Work item :: Each line from the one with "Select the 'Module Address' cell" through the end of the records below should be transcribed exactly, and each picture should be skipped.

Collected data
====

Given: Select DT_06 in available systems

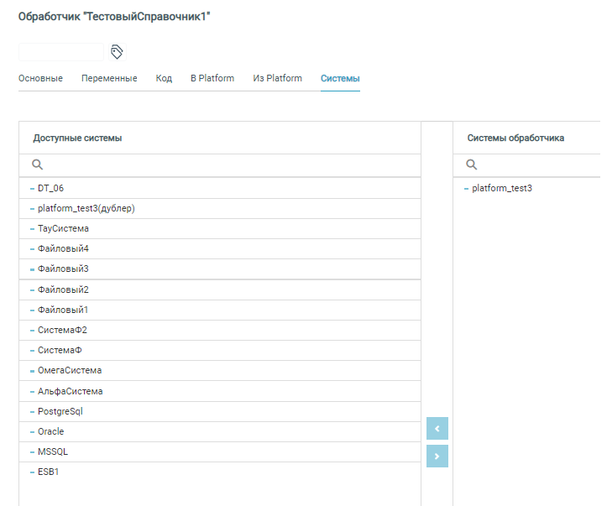Looking at the screenshot, I should [50, 188].
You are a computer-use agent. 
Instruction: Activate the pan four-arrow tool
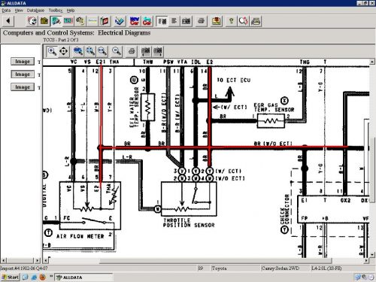pyautogui.click(x=63, y=51)
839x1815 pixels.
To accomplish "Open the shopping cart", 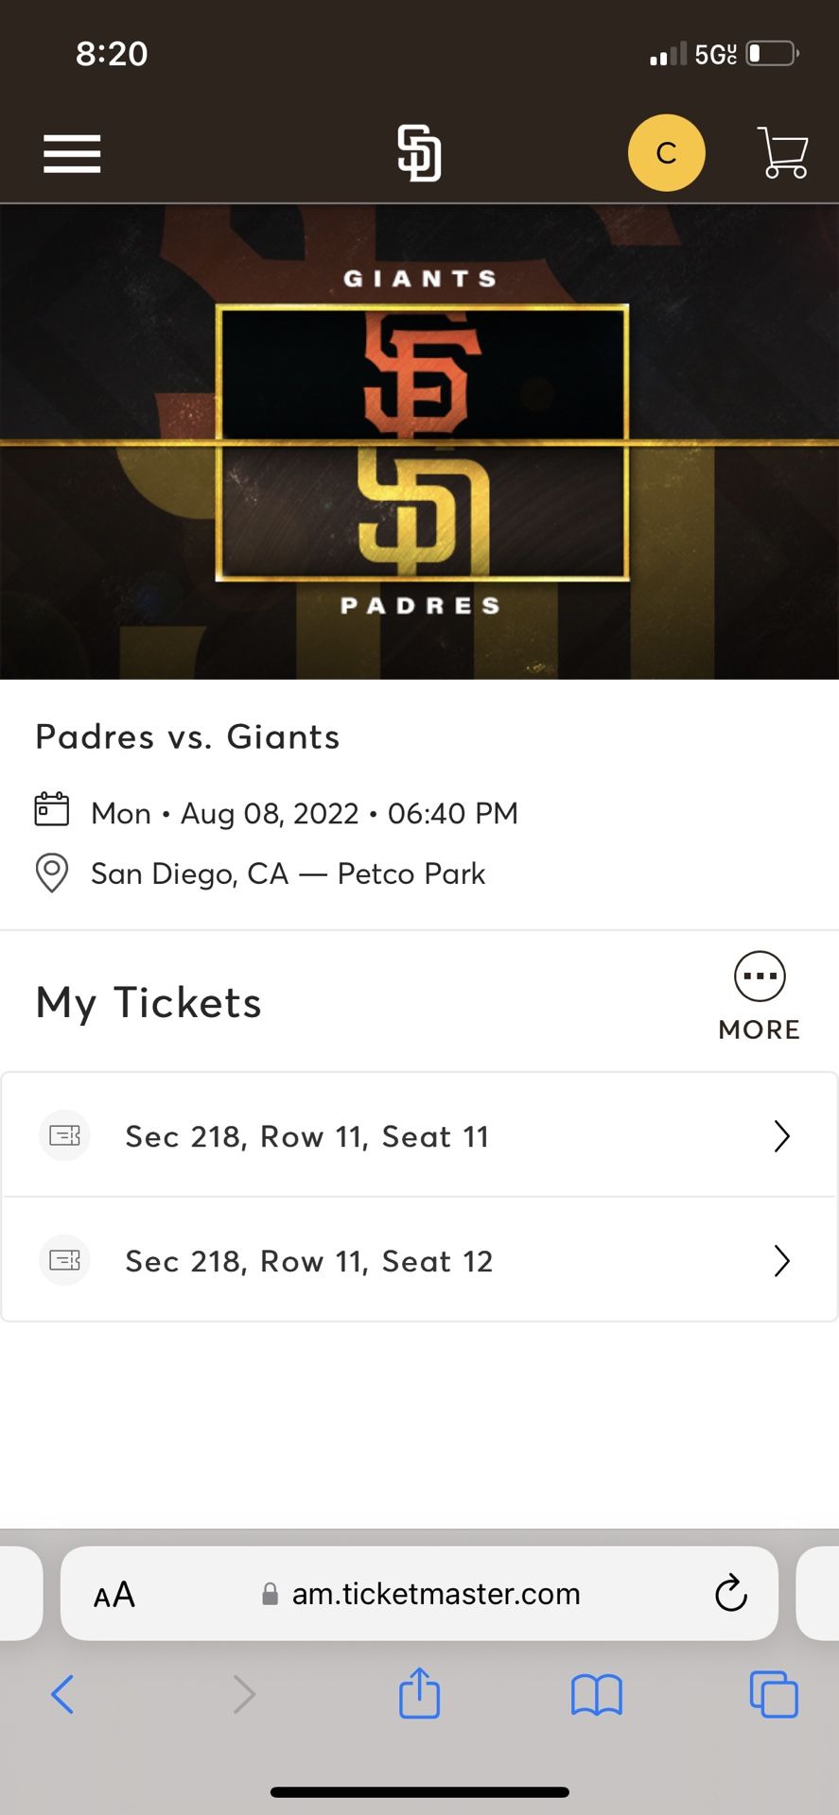I will (x=782, y=153).
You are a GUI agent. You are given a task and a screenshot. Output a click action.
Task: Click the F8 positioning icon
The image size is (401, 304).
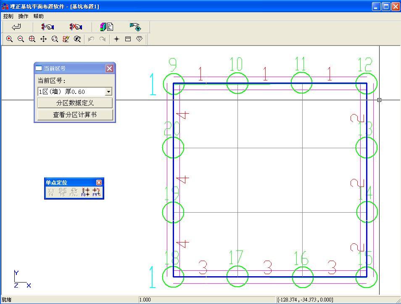coord(85,192)
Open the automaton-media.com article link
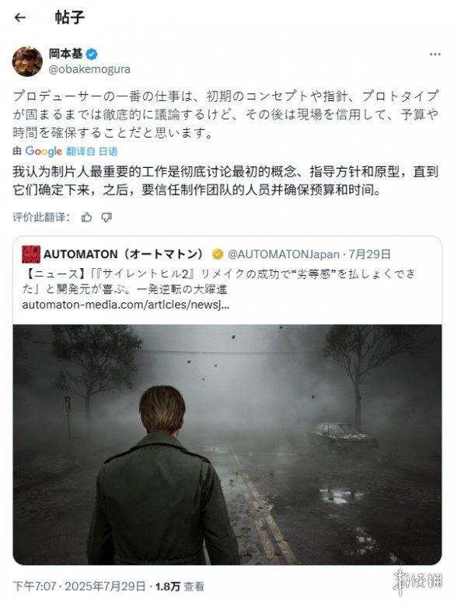This screenshot has height=604, width=454. 125,305
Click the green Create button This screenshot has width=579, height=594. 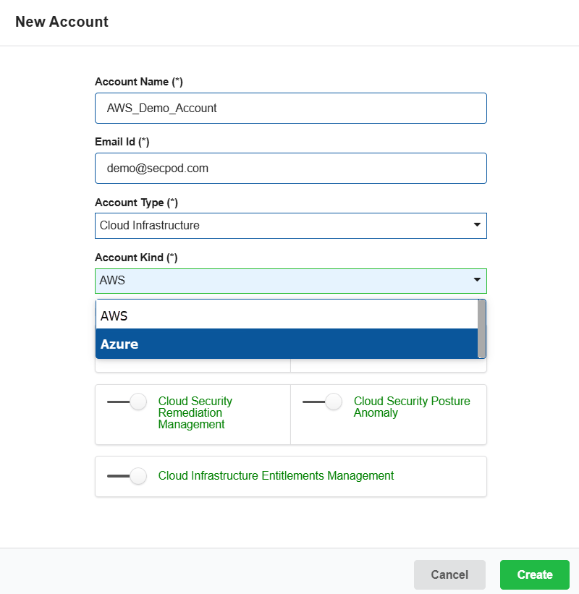tap(535, 574)
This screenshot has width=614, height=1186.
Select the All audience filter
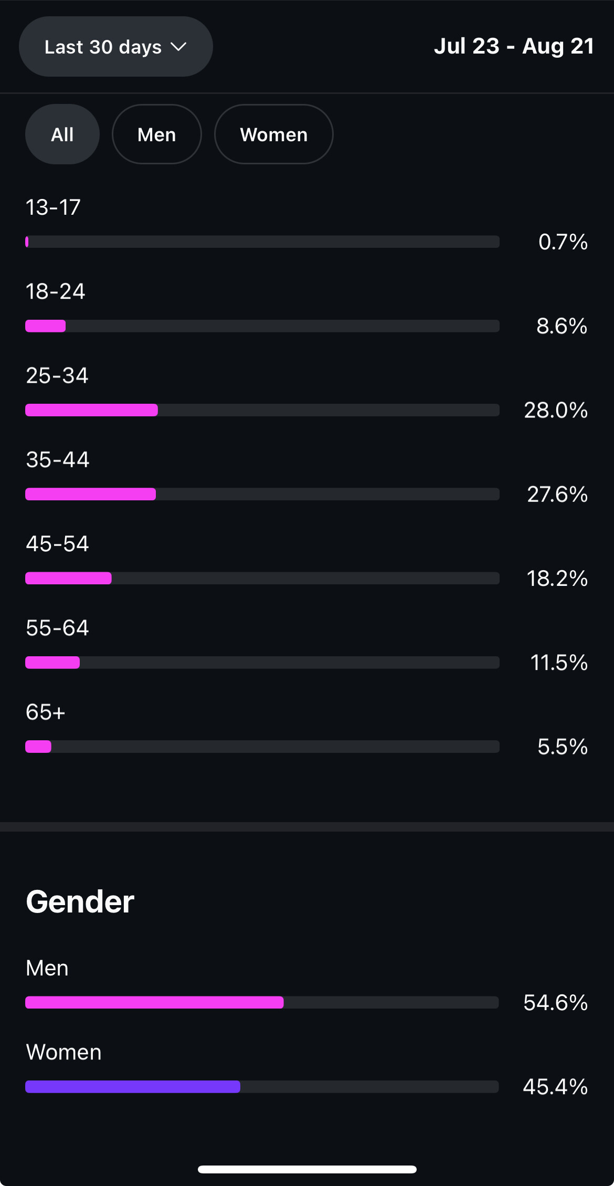coord(62,134)
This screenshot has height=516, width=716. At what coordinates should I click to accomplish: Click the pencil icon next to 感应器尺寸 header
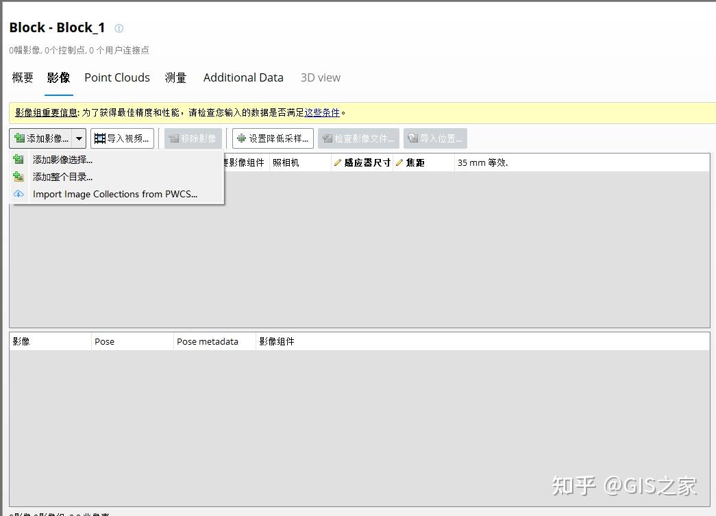[339, 162]
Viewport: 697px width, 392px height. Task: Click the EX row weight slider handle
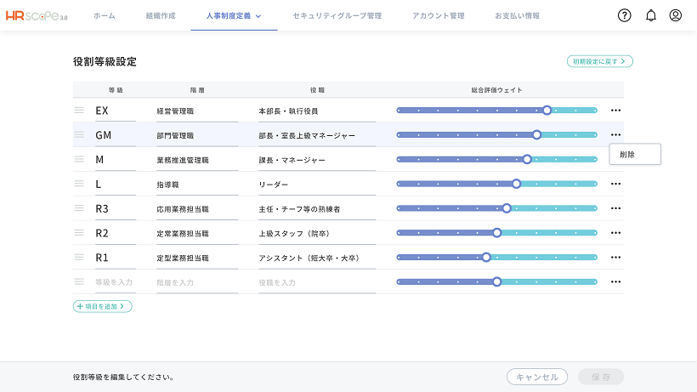pos(547,111)
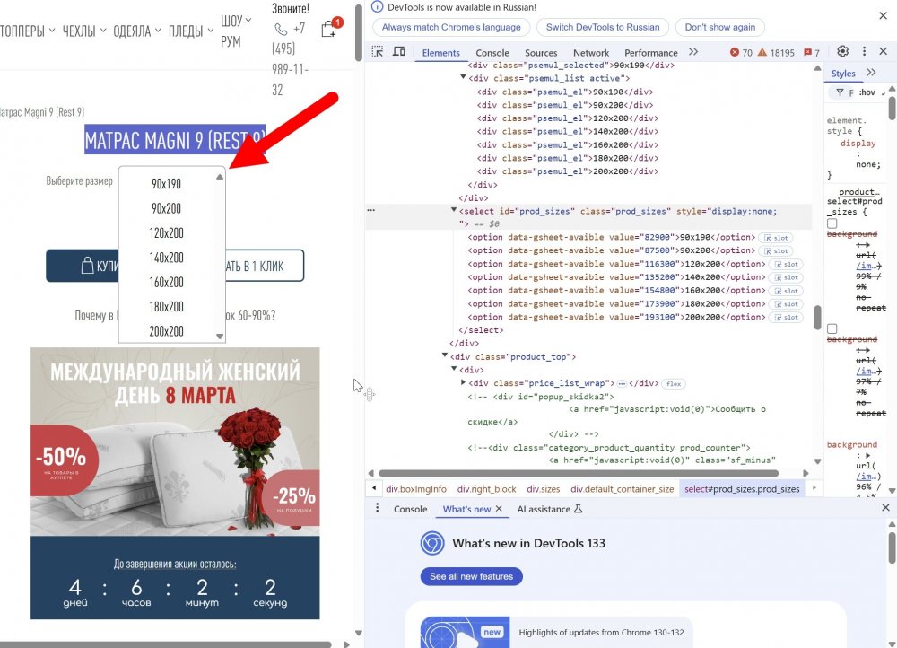Toggle the :hov element state button
Screen dimensions: 897x648
tap(867, 92)
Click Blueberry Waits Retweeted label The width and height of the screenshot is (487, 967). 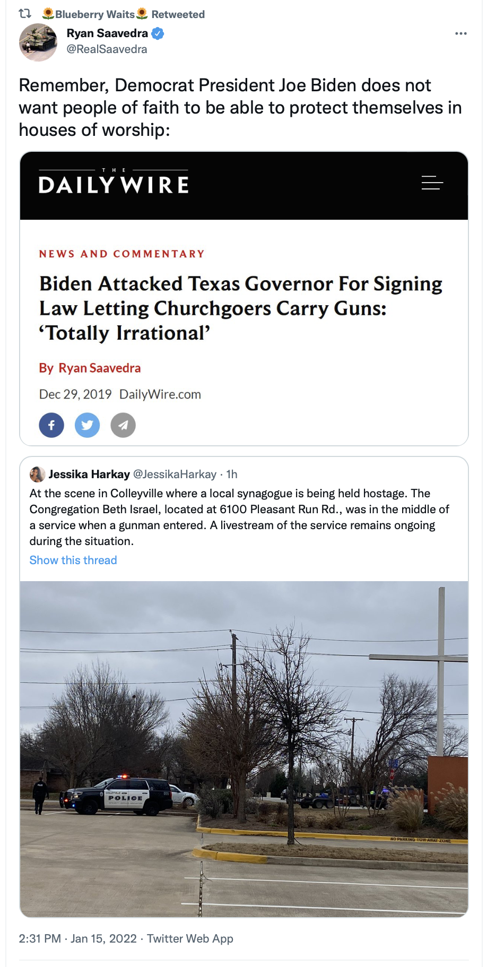(124, 14)
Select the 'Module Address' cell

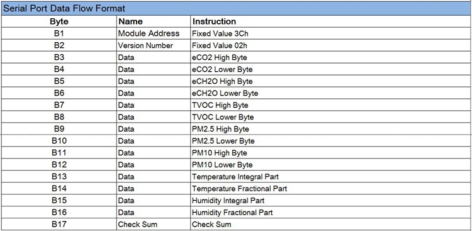coord(154,33)
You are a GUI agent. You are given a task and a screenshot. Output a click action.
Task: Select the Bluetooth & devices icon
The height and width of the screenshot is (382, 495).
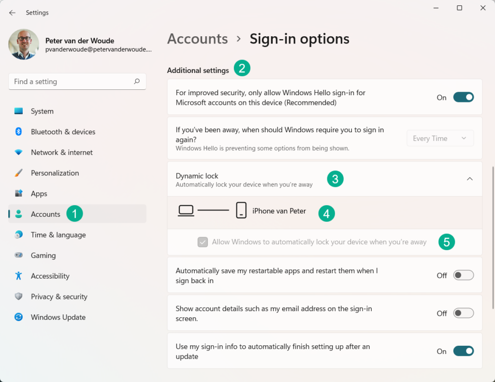17,131
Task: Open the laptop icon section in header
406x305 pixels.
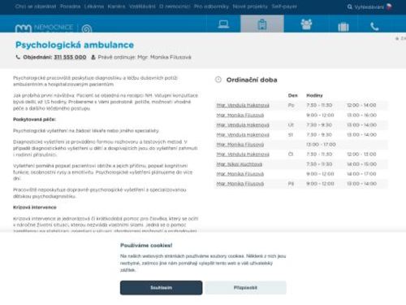Action: (x=223, y=24)
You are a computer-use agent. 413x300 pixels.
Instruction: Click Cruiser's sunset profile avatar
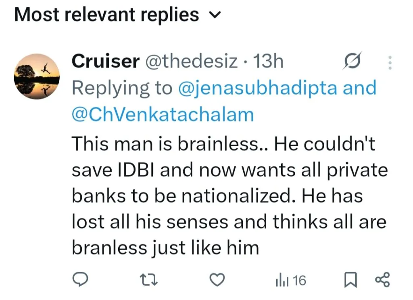tap(37, 75)
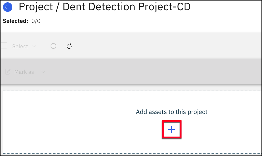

====

Result of the exercise ::
Select the 'Module Address' cell

coord(154,33)
You are a GUI agent. You are given a task and a screenshot. Output a click action.
Task: Select the Bluetooth & devices icon
The height and width of the screenshot is (382, 495).
17,131
Task: Open the laptop icon section in header
406x305 pixels.
Action: (x=223, y=24)
You are a computer-use agent. 413x300 pixels.
Instruction: Click Cruiser's sunset profile avatar
tap(37, 75)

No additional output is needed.